Innovation is key in driving economic growth and prosperity, as it encourages the creation of new industries, companies, jobs and also improves efficiency, quality of products and services. In an increasingly global market landscape, the proficient innovators are indeed the ones in position to seize the global opportunities.
In order to provide innovation benchmarking across countries on innovation and facilitate public-private dialogue, the Global Innovation Index (GII) was created. GII is co-published by Cornell University, INSEAD, and the World Intellectual Property Organization (WIPO, a specialized agency of the United Nations).
In the latest GII 2013 report, Indonesia is ranked 85th out of 142 countries. This is an increase of 15 spot from 2012 ranking, which put Indonesia among top ten countries with the highest jump in rankings with Uganda (+28) and Costa Rica (+21) placed in top two.
The top 10 economies on the GII 2013 are Switzerland, Sweden, United Kingdom, Netherlands, United States of America, Finland, Hong Kong (China), Singapore, Denmark, and Ireland.
The report also shows that Indonesia has a lot of room for improvement in institutions environment (political, regulatory, and business environment) and business sophistication (particularly in the knowledge-intensive human capital and businesses).
GEPI is fully committed in these improvement efforts with concrete programs. Recent programs include the Social Innovation Camp that aims to instill the culture of innovating, particularly in products and services that solve social issues, and ANGIN program that accelerates innovative businesses through funding, mentoring, and other supports.
Deeper Analysis
GII considers the innovation inputs and outputs in computing the ranks. Innovation inputs are key elements required to drive innovations: institutions (political, business, regulatory environment), human capital and research, infrastructure, market sophistication, and business sophistication. Innovation outputs are the outcome of innovation activities:  knowledge and technology outputs and creative outputs.

(Task instructions)
a) Rewrite the Global Innovation Index text from "The report also" up to and including "capital and businesses).", swapping "room for improvement" for "scope for improvement".
b) Write the next part of the Global Innovation Index text, picking up after its final sentence.
None of the stored material is needed.

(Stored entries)
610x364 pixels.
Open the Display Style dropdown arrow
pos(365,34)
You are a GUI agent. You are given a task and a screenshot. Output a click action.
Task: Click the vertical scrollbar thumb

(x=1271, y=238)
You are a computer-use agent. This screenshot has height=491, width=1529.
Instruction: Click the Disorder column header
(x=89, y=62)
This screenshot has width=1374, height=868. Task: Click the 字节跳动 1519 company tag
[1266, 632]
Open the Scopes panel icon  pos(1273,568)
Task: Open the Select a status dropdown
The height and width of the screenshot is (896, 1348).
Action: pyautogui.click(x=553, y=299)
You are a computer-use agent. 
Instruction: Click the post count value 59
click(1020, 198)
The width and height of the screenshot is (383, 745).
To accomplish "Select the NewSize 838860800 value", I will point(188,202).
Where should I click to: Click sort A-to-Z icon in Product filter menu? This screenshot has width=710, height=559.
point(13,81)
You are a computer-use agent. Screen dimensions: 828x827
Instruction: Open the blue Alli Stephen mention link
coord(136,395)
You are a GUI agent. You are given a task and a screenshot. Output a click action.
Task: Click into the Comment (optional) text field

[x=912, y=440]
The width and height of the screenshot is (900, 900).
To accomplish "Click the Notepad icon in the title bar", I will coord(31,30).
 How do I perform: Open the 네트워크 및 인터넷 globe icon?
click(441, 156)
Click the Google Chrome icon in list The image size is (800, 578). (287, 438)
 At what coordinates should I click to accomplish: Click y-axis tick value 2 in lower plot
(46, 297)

(Results by task)
a)
The report also shows that Indonesia has a lot of scope for improvement in institutions environment (political, regulatory, and business environment) and business sophistication (particularly in the knowledge-intensive human capital and businesses).

b)
Innovation efficiency ratio is calculated as the innovation output scores over innovation input scores. In other words, the ratio measures how efficient a country is converting the elements into outputs.
Indonesia’s innovation efficiency ratio is among the highest in the world in 2013. However, in terms of innovation inputs, Indonesia has a lot of room for improvements, especially in institutions (ranked 138th, bottom five in global ranking) and business sophistication (ranked 112th out of 142 countries). Indonesia has indeed been putting increasing efforts in diversifying towards innovation-intensive sectors, and this effort has need to be boosted with even greater urgency. Indonesia has to be aware of the well-documented phenomenon: ‘resource curse’ or ‘paradox of plenty’ in which countries with natural endowments tend to focus on resource-extracting activities and hinder innovation that might put these countries on slower growth path.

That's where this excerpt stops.